Collected data:
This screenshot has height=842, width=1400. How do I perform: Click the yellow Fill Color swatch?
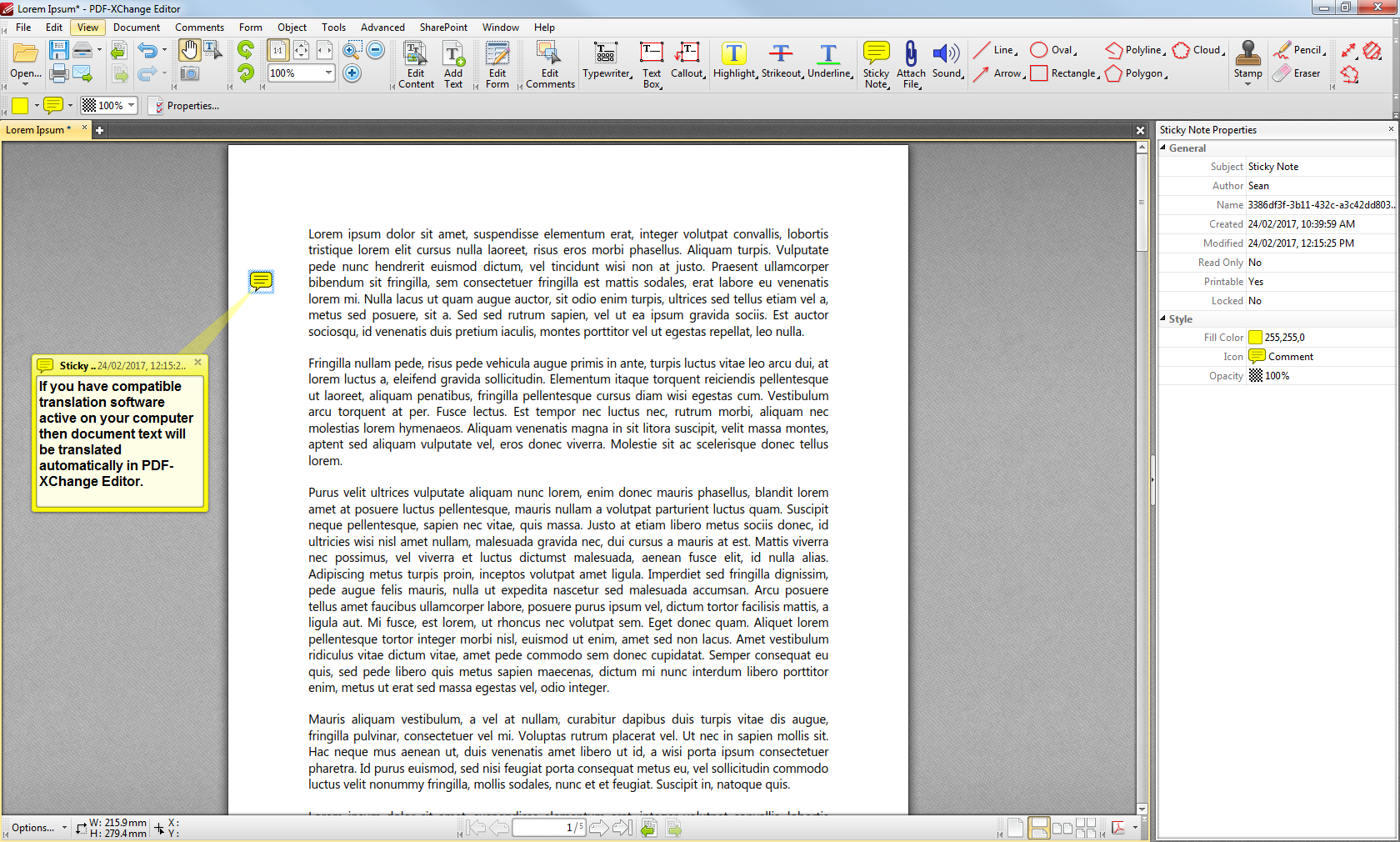tap(1255, 337)
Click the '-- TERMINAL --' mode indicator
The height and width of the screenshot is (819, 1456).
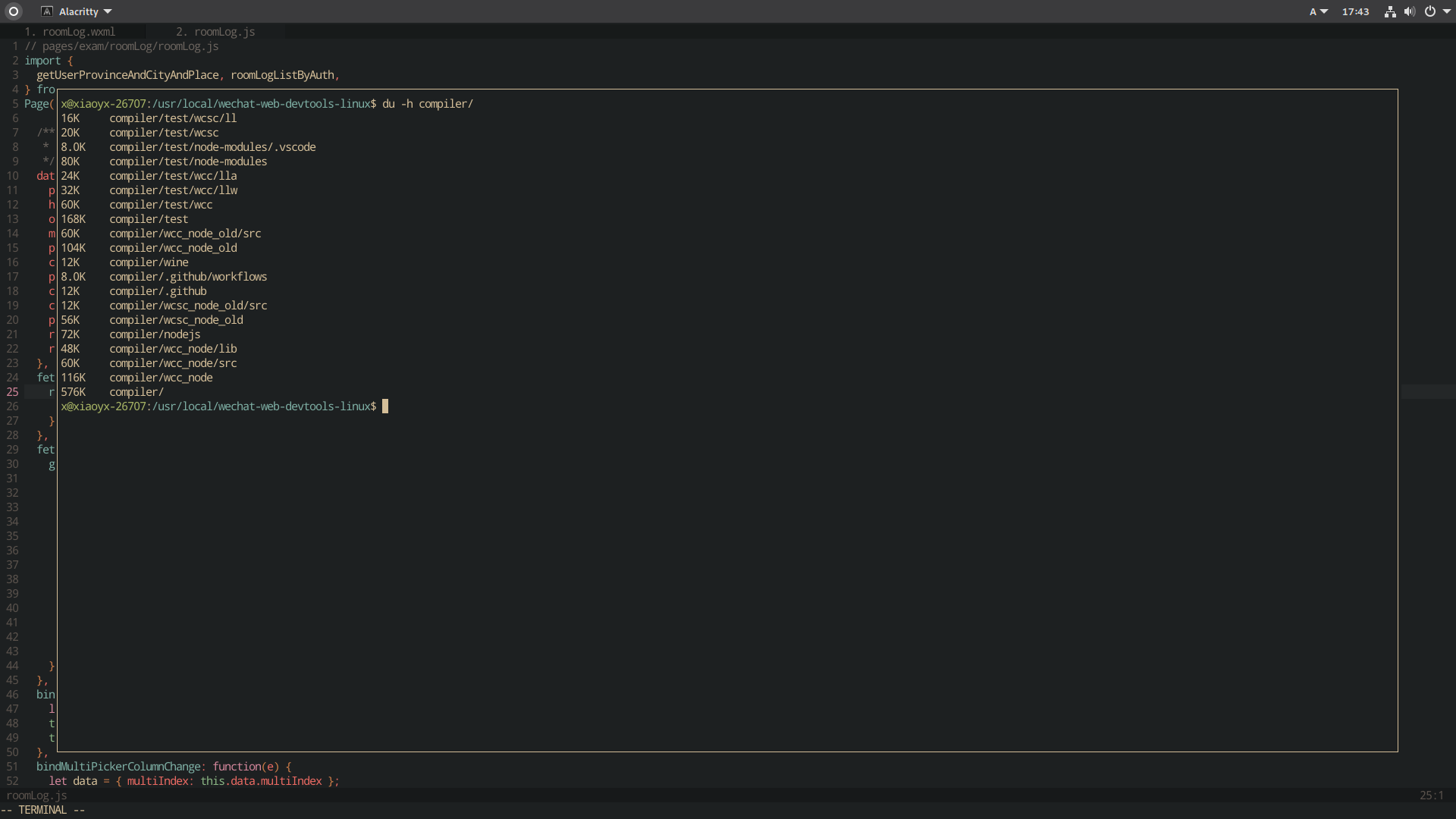(x=43, y=810)
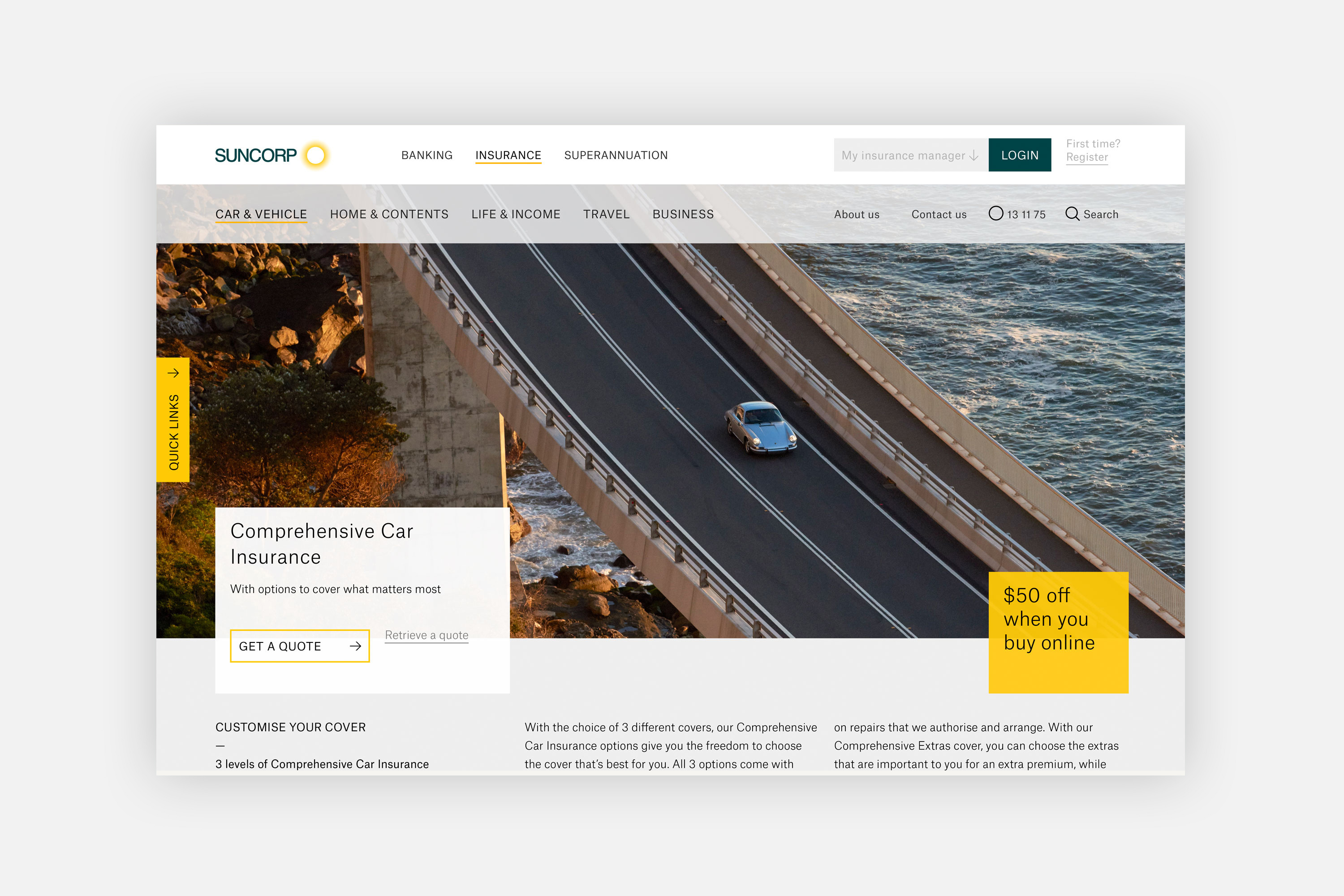Choose the Travel insurance category
The height and width of the screenshot is (896, 1344).
pos(606,214)
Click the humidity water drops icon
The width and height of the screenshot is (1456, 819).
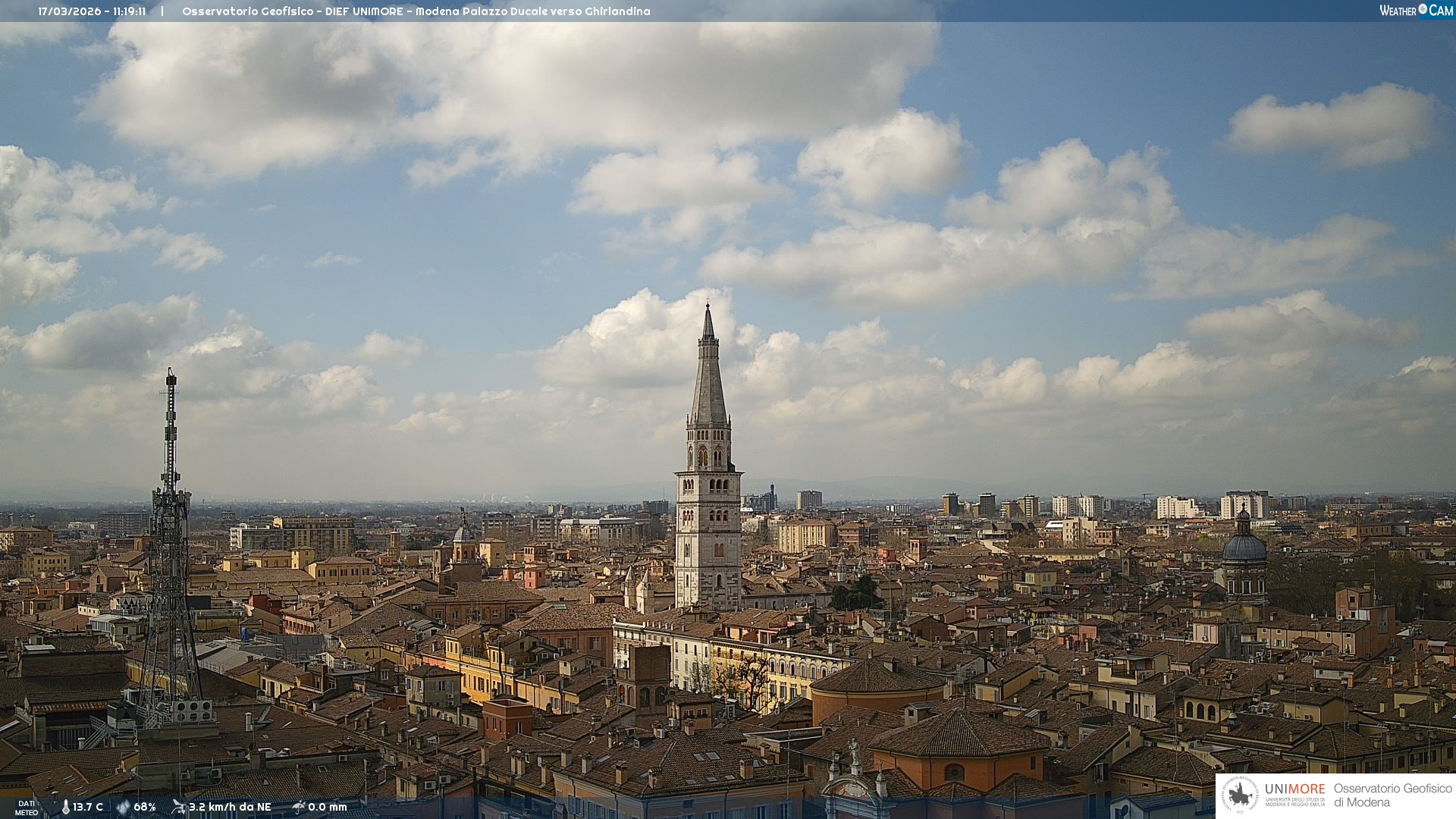pos(123,807)
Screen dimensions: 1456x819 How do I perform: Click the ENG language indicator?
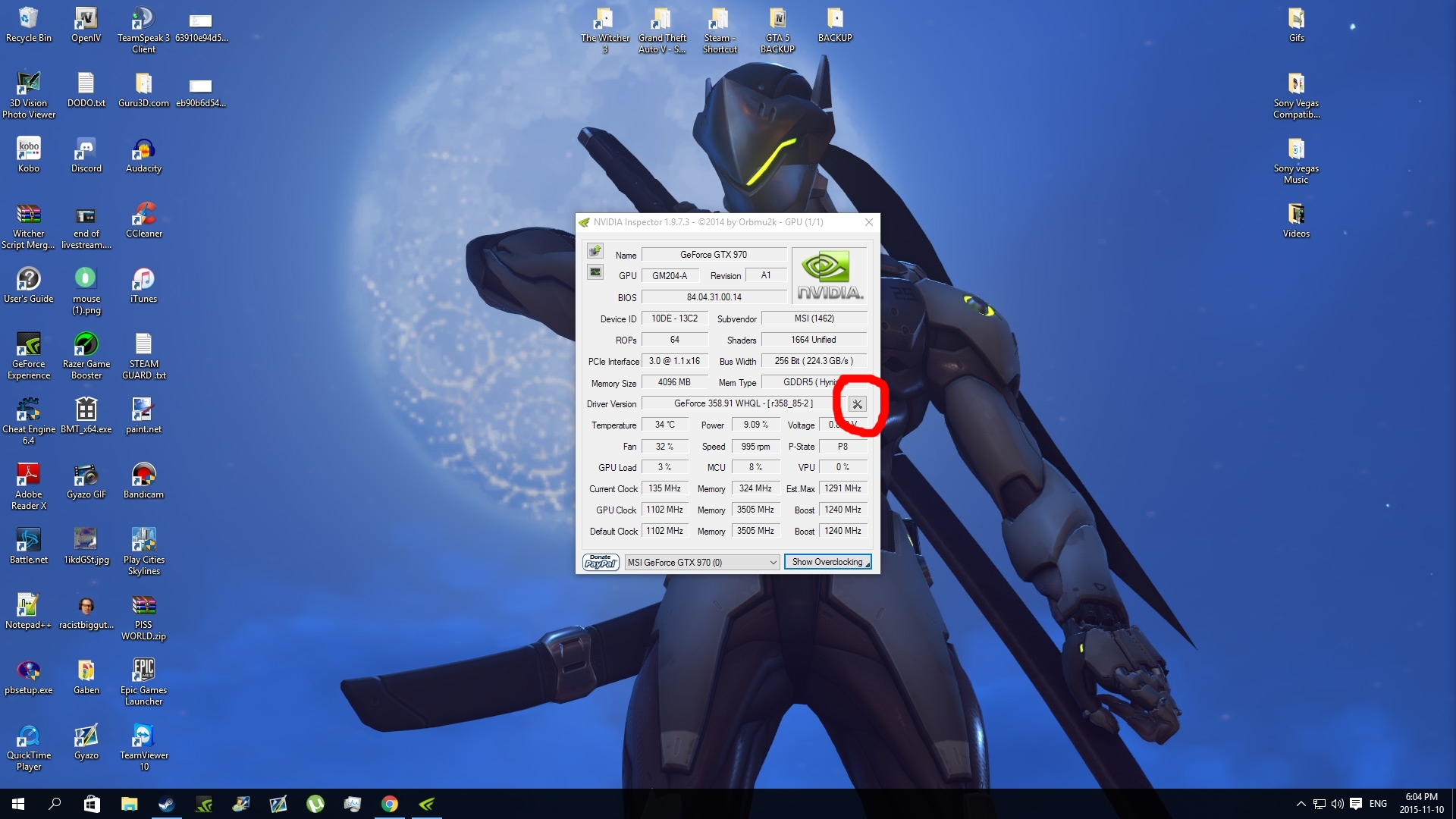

- _What the exercise asks_: Considering the records line by line, how many lines hold the string "indicator"? Say only the number.

- _Exercise answer_: 2